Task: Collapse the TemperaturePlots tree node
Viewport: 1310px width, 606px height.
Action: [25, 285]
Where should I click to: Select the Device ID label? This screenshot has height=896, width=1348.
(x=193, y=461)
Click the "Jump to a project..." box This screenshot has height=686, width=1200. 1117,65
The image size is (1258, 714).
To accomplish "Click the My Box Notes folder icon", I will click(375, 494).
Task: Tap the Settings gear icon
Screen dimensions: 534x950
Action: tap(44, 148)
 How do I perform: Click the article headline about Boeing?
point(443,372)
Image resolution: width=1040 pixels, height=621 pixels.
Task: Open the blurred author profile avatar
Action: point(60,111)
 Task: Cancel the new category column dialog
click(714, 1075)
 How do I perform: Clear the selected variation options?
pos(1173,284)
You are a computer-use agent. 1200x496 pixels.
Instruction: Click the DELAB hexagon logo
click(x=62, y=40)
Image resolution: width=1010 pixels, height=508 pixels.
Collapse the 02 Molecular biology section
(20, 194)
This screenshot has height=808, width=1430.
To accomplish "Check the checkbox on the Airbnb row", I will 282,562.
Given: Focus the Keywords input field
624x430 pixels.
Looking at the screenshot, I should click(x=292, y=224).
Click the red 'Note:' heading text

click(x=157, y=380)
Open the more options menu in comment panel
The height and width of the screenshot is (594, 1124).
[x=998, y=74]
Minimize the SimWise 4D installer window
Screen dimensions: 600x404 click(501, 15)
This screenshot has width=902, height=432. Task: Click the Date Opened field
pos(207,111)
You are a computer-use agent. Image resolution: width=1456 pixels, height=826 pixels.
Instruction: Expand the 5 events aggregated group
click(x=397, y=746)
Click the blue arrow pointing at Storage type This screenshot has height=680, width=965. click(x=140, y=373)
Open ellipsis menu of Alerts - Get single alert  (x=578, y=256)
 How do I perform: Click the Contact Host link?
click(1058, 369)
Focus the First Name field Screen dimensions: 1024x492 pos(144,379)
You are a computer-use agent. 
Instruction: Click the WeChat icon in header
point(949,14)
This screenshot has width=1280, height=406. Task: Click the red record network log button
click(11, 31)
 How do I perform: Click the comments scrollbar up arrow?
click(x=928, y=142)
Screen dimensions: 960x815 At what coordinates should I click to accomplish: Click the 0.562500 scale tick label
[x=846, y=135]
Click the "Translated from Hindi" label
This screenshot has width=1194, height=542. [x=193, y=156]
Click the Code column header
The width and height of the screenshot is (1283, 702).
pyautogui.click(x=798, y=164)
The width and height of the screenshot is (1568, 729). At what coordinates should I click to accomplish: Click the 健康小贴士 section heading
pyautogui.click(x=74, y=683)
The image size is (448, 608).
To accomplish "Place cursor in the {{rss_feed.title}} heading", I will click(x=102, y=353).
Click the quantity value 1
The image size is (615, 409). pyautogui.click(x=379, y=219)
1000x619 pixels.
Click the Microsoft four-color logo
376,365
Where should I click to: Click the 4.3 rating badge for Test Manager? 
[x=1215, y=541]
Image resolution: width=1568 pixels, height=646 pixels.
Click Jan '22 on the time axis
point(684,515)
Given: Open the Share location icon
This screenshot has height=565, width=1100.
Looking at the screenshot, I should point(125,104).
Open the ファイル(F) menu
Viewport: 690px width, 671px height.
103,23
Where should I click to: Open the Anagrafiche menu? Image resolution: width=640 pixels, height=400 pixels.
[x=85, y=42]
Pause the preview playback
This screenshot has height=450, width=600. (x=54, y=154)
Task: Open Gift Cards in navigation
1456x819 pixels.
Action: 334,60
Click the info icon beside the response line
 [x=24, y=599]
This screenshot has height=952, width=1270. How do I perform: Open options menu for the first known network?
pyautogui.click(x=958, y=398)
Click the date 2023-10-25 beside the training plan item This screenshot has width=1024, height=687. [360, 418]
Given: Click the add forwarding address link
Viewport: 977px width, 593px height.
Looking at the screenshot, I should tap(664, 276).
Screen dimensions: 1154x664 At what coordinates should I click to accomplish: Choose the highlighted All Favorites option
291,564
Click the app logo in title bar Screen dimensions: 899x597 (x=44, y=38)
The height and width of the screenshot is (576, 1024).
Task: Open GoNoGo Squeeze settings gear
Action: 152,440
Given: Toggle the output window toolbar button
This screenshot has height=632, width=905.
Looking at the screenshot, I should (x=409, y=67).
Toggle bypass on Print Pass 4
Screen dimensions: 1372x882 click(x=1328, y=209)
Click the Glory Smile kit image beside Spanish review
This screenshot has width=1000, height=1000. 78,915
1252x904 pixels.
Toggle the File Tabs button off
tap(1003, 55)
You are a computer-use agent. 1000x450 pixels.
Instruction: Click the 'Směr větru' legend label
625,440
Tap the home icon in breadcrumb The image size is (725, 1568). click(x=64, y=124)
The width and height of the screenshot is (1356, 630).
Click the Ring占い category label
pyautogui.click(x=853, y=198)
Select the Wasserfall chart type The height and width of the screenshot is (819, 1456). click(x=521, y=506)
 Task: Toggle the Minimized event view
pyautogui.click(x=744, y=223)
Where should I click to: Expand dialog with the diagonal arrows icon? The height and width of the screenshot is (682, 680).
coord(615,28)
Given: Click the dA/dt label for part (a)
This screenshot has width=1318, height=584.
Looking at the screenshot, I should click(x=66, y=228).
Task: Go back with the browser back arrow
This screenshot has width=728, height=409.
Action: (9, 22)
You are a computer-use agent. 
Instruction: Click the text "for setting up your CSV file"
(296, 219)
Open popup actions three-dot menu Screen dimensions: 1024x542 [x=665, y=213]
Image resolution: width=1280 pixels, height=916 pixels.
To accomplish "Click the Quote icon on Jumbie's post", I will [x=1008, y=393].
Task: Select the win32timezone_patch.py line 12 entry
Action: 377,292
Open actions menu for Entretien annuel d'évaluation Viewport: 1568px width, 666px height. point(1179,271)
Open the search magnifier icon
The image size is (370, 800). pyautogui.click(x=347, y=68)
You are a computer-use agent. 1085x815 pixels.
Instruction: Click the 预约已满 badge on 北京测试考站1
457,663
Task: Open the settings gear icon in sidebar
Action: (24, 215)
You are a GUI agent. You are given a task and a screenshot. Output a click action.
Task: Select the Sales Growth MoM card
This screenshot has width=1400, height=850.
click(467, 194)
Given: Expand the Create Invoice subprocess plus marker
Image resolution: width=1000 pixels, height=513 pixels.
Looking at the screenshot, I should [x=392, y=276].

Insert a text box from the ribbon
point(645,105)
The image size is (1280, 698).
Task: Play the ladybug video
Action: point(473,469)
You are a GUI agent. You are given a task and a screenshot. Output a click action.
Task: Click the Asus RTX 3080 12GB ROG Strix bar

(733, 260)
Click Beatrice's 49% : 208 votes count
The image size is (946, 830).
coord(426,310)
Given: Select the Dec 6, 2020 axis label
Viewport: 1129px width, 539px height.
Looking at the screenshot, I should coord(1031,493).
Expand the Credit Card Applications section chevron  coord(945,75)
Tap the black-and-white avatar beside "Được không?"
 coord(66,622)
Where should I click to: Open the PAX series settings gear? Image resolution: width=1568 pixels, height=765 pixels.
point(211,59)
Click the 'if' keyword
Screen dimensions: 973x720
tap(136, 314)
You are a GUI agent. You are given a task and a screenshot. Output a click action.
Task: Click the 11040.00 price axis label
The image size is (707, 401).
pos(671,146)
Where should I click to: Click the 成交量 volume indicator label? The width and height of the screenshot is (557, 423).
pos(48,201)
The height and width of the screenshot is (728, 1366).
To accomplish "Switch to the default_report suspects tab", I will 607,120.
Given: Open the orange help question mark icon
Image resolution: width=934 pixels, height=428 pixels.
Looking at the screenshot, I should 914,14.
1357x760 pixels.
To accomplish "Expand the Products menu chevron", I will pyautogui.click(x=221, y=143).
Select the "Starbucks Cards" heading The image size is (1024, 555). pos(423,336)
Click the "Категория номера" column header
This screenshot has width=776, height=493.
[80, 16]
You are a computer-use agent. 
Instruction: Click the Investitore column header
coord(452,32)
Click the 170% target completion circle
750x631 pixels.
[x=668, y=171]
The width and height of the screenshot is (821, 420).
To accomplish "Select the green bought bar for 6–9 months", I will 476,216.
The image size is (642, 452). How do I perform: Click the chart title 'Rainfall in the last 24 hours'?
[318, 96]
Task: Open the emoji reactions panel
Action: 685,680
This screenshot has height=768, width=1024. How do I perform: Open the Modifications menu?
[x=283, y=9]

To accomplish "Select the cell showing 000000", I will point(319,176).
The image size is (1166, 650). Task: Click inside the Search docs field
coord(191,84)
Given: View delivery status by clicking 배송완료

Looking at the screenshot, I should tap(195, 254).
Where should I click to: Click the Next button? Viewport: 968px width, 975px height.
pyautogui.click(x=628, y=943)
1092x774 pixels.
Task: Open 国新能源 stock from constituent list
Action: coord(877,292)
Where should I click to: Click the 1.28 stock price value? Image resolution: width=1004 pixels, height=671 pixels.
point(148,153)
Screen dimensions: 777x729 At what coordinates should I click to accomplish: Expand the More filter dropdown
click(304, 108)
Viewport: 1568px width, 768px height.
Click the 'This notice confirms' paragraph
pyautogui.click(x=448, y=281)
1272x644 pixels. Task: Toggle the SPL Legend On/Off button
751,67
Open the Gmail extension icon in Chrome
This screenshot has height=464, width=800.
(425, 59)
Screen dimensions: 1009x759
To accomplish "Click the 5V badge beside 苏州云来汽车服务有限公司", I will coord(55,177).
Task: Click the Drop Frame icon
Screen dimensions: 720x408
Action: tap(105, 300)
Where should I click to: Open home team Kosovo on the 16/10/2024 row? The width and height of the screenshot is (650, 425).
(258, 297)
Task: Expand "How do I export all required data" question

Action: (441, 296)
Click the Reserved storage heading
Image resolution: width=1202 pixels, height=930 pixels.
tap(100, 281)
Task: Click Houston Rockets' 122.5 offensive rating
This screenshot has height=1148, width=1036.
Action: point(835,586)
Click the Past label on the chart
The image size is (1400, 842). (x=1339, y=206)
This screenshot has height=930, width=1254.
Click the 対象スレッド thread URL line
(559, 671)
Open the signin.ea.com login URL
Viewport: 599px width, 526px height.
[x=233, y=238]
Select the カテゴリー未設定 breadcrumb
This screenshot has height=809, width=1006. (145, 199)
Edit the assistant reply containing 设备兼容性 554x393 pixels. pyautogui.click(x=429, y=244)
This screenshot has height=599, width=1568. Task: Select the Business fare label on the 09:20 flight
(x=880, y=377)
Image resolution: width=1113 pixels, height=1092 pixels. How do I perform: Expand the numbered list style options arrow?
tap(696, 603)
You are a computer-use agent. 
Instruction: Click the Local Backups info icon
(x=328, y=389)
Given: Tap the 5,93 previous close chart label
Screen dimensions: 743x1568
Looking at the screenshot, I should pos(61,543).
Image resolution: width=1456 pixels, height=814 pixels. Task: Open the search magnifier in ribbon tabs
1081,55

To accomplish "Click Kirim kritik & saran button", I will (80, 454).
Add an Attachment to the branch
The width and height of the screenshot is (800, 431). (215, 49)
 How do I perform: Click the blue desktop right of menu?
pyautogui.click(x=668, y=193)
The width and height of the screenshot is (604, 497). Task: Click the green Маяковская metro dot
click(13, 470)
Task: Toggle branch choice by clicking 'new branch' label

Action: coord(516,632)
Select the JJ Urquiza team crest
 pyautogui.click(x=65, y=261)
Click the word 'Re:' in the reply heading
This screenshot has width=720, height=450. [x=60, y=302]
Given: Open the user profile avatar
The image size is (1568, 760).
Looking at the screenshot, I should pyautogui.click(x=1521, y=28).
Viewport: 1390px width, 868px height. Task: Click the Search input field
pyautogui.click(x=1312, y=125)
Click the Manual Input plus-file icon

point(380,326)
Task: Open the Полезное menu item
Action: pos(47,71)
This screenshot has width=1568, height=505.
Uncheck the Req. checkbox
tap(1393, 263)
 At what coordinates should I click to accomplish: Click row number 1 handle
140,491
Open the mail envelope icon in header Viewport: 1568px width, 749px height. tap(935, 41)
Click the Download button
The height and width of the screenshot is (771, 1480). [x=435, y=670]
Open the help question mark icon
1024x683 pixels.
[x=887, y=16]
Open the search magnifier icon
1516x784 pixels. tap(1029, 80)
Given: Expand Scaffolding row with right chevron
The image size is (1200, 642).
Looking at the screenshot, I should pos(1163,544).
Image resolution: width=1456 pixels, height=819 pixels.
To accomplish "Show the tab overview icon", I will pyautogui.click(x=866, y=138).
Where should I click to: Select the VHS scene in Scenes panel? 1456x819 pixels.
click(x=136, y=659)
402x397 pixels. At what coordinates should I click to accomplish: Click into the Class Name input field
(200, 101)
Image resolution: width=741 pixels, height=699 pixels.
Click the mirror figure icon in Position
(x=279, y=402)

****************

WHAT THE TASK REQUIRES:
Filter the records for the string "Focus" and copy every line that holds it.

EXERCISE RESULT:
Given: Focus the Keywords input field
Focus the First Name field Screen dimensions: 1024x492 pos(144,379)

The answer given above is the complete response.